This article was written for Project Syndicate and published on 8 April 2020.
“The coronavirus will challenge African economies already saddled with debt, shrinking budget revenue, and compromised health systems. A continent-wide approach that applies lessons learned in Liberia during the Ebola outbreak and elsewhere during the current pandemic will be needed to prevent fiscal ruin.”
PRETORIA – As COVID-19 crisscrosses Africa, and policymakers are implementing emergency responses, World Health Organization Director-General Tedros Adhanom Ghebreyesus has issued a clarion call to African governments: “In other countries,” he said in March, “we have seen how the virus actually accelerates after a certain tipping point, so the best advice for Africa is to prepare for the worst and prepare today.”
But even viable efforts to mitigate the crisis will press many African countries’ already-strained budgets to the breaking point – or beyond. As it is, Sub-Saharan African countries allocate an average of only 7% of their general government budget to health, compared to 15% for OECD countries. The cumulative effect of low spending has left many of these countries with precarious health systems that struggle to provide ordinary services, let alone respond to a pandemic.
Under-investment is the main reason Africa’s health systems are weak. But lack of fiscal space for emergencies like the pandemic – due to unsustainable levels of debt and shrinking savings – makes matters worse. And governments are also reluctant to make hard decisions that may require reallocating budgets and reversing wage increases for public-sector employees.
Some governments have been pro-active. South Africa, which has one of the continent’s highest infection rates, has reversed earlier wage agreements with labor unions in order to mobilize emergency funds for COVID-19. Other measures adopted by President Cyril Ramaphosa’s administration, which was quicker off the mark than most Western governments, include expansionary monetary policy and tapping surplus funds held by public financial institutions. The private sector also has donated to the government’s Solidarity Fund.

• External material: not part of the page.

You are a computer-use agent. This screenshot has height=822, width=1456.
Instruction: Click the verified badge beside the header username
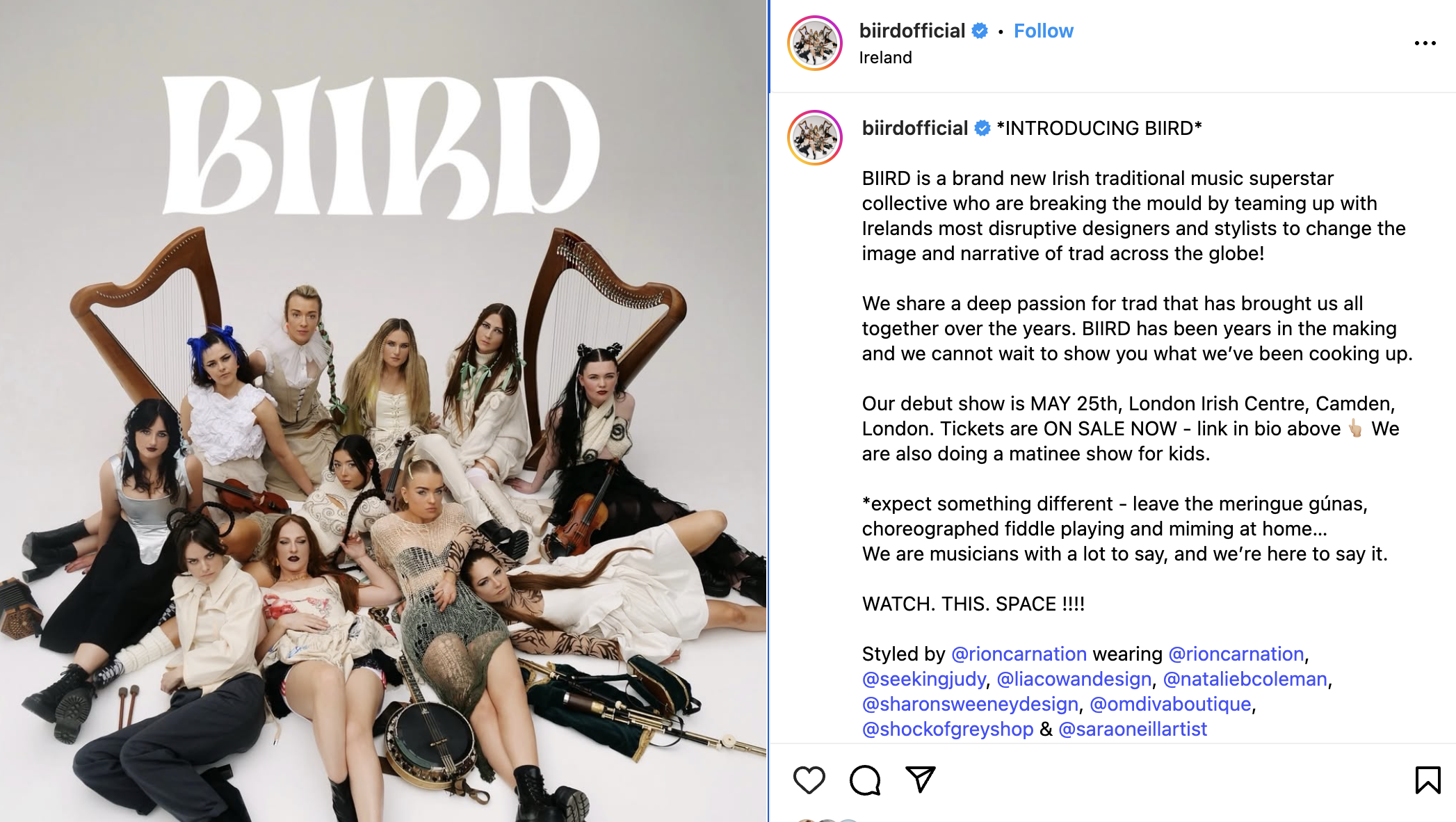click(980, 31)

Liberia’s experience in the fight against the Ebola outbreak in 2014 provides crucial lessons for policymakers about how to tackle a major public health crisis with limited financial resources and organizational capabilities. According to a detailed WHO assessment of Liberia’s preparedness to tackle Ebola, the John F. Kennedy Medical Center, the country’s only large referral hospital, was heavily damaged during the country’s 14-year civil war. No hospital had an isolation ward, few medical staff had been trained in the basic principles of infection prevention and control, and facilities had little or no personal protective equipment.
So how did Liberia tackle the Ebola health and public finance crisis? After declaring Ebola a national emergency in August 2014 and instituting many of the measures – border controls, curfews, and community quarantining – now seen worldwide in response to the COVID-19 pandemic, Liberia’s government undertook several fiscal measures. The authorities boosted health expenditures by 111%, to about 60% of the total budget, which increased by 24%. Alongside this reorganization and increase in public spending, Liberia’s main economic sectors – especially mining, agriculture, agroforestry, and services – contracted by around 8%.
The Liberian Ministry of Finance and Development Planning took several additional measures. It suspended all capital investment projects, except those directly linked to the Ebola emergency. It also reduced the recurrent operational costs of government ministries and agencies, and directed public officials not involved in addressing the Ebola emergency to stay home. And it established an Ebola trust fund to pool public resources and grants from donors, corporate partners, and members of the public, similar to the fund that the South African government has established in response to COVID-19.
Moreover, finance ministry staff moved into the building of the health ministry. This improved coordination and communication during the crisis, and enabled the authorities to monitor expenditure better, and respond more agilely to the changing situation.
In keeping with Liberia’s “all-hands-on-deck” approach, governments will need to improve coordination across all agencies and levels of administration, especially in decentralized political systems where the implementation of health services is the responsibility of provincial, state, or local authorities. This will ensure that emergency funds are allocated where and when they are needed. Maintaining an efficient flow of information to track expenditure and quickly determine further needs is crucial.
Alongside short-term emergency efforts in the fight against COVID-19, countries should reinforce their medium- and long-term pandemic preparedness. The ongoing challenges of many developed countries, including individual US states, to source the necessary medical equipment and supplies in time to respond to the pandemic should serve as a warning to African governments.
In order to increase bargaining power and avoid unnecessary competition, governments should consider a pan-African procurement strategy for essential supplies. They should also begin efforts to expand the fiscal space for pandemic preparedness by capitalizing on the public awareness the COVID-19 crisis has created. Although imposing new taxes before economies recover will be difficult, there is evidence that voluntary taxation could enable governments to tap resources for activities such as disaster relief.
The key is to guarantee that the proceeds from such schemes will go to a ring-fenced public health emergency fund. But governments’ decisions on the financing of health facilities and services for future emergencies will be equally important. Africa’s health systems are unprepared for the current crisis. That must be addressed now – and never be allowed to happen again.